Items taken from a collection
• • •
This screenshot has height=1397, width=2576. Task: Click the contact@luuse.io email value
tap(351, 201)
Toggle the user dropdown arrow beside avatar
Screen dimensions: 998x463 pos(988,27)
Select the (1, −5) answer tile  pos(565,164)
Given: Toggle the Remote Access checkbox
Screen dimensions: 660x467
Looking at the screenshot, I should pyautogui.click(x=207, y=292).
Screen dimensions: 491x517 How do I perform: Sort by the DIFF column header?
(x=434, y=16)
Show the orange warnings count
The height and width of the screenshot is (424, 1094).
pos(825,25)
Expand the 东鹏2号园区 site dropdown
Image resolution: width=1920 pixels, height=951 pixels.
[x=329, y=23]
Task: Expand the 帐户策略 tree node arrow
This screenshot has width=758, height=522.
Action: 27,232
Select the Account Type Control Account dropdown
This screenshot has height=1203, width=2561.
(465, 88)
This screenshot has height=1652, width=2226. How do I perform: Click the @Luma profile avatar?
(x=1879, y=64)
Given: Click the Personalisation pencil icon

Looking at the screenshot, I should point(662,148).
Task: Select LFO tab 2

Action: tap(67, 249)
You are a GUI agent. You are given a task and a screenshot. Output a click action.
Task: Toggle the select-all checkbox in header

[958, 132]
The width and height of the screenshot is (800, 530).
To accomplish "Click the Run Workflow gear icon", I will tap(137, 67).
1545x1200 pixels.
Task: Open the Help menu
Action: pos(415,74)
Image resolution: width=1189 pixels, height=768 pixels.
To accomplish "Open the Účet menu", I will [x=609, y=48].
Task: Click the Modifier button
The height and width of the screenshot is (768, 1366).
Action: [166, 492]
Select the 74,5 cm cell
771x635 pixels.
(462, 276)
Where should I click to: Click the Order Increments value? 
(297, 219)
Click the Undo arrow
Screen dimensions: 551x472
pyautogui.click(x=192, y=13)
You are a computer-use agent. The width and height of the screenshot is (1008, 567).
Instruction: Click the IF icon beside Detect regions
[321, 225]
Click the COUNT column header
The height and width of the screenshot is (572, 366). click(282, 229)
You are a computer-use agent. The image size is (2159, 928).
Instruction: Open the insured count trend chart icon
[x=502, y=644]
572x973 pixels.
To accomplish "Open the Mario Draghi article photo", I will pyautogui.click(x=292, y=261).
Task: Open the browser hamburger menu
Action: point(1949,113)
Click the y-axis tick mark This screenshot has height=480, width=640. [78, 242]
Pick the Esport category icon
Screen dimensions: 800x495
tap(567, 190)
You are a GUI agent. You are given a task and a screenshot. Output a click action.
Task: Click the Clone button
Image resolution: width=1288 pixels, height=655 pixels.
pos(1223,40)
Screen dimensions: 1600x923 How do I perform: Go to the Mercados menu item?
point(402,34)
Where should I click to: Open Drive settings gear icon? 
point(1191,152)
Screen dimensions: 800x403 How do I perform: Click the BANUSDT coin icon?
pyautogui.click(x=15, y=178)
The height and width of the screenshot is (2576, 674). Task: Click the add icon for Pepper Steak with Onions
• • •
» Task to complete:
Reproduce all of the items above without changing anything.

» Response for this exercise:
This screenshot has height=1397, width=2576. Task: Click the contact@luuse.io email value
tap(351, 201)
Toggle the user dropdown arrow beside avatar
Screen dimensions: 998x463 pos(988,27)
Select the (1, −5) answer tile  pos(565,164)
Given: Toggle the Remote Access checkbox
Screen dimensions: 660x467
Looking at the screenshot, I should pyautogui.click(x=207, y=292).
Screen dimensions: 491x517 How do I perform: Sort by the DIFF column header?
(x=434, y=16)
Show the orange warnings count
The height and width of the screenshot is (424, 1094).
pos(825,25)
Expand the 东鹏2号园区 site dropdown
Image resolution: width=1920 pixels, height=951 pixels.
[x=329, y=23]
Task: Expand the 帐户策略 tree node arrow
This screenshot has width=758, height=522.
Action: 27,232
Select the Account Type Control Account dropdown
This screenshot has height=1203, width=2561.
(465, 88)
This screenshot has height=1652, width=2226. How do I perform: Click the @Luma profile avatar?
(x=1879, y=64)
Given: Click the Personalisation pencil icon

Looking at the screenshot, I should point(662,148).
Task: Select LFO tab 2

Action: tap(67, 249)
You are a GUI agent. You are given a task and a screenshot. Output a click action.
Task: Toggle the select-all checkbox in header

[958, 132]
The width and height of the screenshot is (800, 530).
To accomplish "Click the Run Workflow gear icon", I will tap(137, 67).
1545x1200 pixels.
Task: Open the Help menu
Action: pos(415,74)
Image resolution: width=1189 pixels, height=768 pixels.
To accomplish "Open the Účet menu", I will [x=609, y=48].
Task: Click the Modifier button
The height and width of the screenshot is (768, 1366).
Action: [166, 492]
Select the 74,5 cm cell
771x635 pixels.
(462, 276)
Where should I click to: Click the Order Increments value? 
(297, 219)
Click the Undo arrow
Screen dimensions: 551x472
pyautogui.click(x=192, y=13)
You are a computer-use agent. The width and height of the screenshot is (1008, 567).
Instruction: Click the IF icon beside Detect regions
[321, 225]
Click the COUNT column header
The height and width of the screenshot is (572, 366). click(282, 229)
You are a computer-use agent. The image size is (2159, 928).
Instruction: Open the insured count trend chart icon
[x=502, y=644]
572x973 pixels.
To accomplish "Open the Mario Draghi article photo", I will pyautogui.click(x=292, y=261).
Task: Open the browser hamburger menu
Action: point(1949,113)
Click the y-axis tick mark This screenshot has height=480, width=640. [78, 242]
Pick the Esport category icon
Screen dimensions: 800x495
tap(567, 190)
You are a GUI agent. You are given a task and a screenshot. Output a click action.
Task: Click the Clone button
Image resolution: width=1288 pixels, height=655 pixels.
pos(1223,40)
Screen dimensions: 1600x923 How do I perform: Go to the Mercados menu item?
point(402,34)
Where should I click to: Open Drive settings gear icon? 
point(1191,152)
Screen dimensions: 800x403 How do I perform: Click the BANUSDT coin icon?
pyautogui.click(x=15, y=178)
The height and width of the screenshot is (2576, 674). Task: Click the add icon for Pepper Steak with Onions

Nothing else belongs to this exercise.